Als Psychiatriepatient entwarf Karl Hans Janke futuristische Flugobjekte: Nun entdeckt das Künstlerhaus Bethanien sein Werk neu

Das „violette Band des Weltalls für den verdienstvollen Raumfahrer“ ziert die Ausstellung des Zeichners und Objektkünstlers Karl Hans Janke im Künstlerhaus Bethanien. Der fiktive Orden ist Teil eines fulminanten Werkes, das der 1988 gestorbene Künstler hinterlassen hat. Ein Großteil dieses Oeuvres, von dem nun erstmals ein kleiner Teil zu sehen ist, beschäftigt sich mit Kosmologie und Raumfahrt. Zwölf Jahre dämmerte es verborgen auf dem Dachboden der Psychiatrie im sächsischen Wernsdorf vor sich hin und wurde dann eher zufällig durch Kulturwissenschaftler Peter Lang entdeckt, der 1998 bei einem Freund auf zwei Blätter mit Konstruktionszeichnungen des unbekannten Genies stieß. Als er nachforschte, öffnete sich ihm ein auch gegenwärtig noch unübersehbares Konvolut von Skizzen, Notizen und Zeichnungen. In 12 Obstkästen ordentlich archiviert, harren noch immer 2500 Blätter ihrer Auswertung. Die vielfach gefalteten Papiere sind eng bekritzelt mit Innenansichten von Raumfahrzeugen, Raketen und detaillierten Schilderungen von fiktiven Bau- und Funktionsbeschreibungen. Der Psychiatriepatient Janke zeichnete wie ein Besessener. Seine plastisch ausgearbeiteten Objekte und Entwürfe bilden ein dichtes Ordnungssystem von Linien und geometrischen Formen.
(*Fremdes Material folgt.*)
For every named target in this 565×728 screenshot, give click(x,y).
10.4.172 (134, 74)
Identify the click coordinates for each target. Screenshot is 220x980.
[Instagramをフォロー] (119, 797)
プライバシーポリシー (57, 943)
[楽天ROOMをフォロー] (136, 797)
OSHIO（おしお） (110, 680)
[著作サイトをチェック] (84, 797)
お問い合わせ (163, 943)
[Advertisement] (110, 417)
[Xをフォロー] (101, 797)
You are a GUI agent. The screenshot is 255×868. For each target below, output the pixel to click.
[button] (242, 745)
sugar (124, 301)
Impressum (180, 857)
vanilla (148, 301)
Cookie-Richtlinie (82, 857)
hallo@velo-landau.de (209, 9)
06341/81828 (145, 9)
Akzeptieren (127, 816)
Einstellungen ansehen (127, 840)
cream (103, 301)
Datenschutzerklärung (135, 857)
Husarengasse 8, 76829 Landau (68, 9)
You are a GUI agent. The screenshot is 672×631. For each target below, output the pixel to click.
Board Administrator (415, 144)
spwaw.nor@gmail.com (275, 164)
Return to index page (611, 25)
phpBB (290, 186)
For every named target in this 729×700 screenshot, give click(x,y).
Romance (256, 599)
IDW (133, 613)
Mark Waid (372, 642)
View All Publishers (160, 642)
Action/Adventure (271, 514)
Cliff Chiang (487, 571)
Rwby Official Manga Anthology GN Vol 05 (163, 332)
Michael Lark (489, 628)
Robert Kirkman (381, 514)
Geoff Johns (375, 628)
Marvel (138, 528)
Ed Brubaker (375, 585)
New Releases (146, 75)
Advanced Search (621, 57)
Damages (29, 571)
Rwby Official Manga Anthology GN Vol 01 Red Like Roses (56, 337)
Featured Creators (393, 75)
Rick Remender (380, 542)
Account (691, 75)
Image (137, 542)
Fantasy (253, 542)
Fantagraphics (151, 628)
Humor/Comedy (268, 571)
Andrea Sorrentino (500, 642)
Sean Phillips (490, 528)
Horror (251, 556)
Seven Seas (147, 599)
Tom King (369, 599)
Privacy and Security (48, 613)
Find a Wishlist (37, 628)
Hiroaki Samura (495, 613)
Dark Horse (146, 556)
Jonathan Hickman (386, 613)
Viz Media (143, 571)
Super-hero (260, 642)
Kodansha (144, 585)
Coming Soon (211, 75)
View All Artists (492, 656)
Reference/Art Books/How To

Aber Janke sah sich nicht als Künstler. Der 1909 in Kolberg/Pommern geborene Janke belegte zwar einige Abendkurse an der TU Berlin. „Vermutlich stammen seine physikalischen Grundkenntnisse von dort“, mutmaßt Kurator Peter Lang. Eine reguläre wissenschaftliche Ausbildung absolvierte er jedoch nicht. Er sah sich als großer Erfinder und wurde nicht müde, seine Ideen dem Patentamt oder auch dem Zentrallaboratorium für Rundfunk- und Fernsehtechnik der DDR zu unterbreiten. Dort hielt man seine Entwürfe zwar nicht für realisierbar, antwortete aber durchaus höflich, denn viele seiner Vorschläge waren gar nicht so abwegig. Anregungen, seine wissenschaftlich gemeinten Ausarbeitungen künstlerisch begutachten zu lassen, wies Janke allerdings entrüstet zurück. Zugute kam dem schizophrenen Mann seine 40-jährige klinische Unterbringung im Neuen Schloss Hubertusburg-Wermsdorf. Dass es sich dabei um eine Heilanstalt handelte, war aus dem Absender nicht sofort ersichtlich.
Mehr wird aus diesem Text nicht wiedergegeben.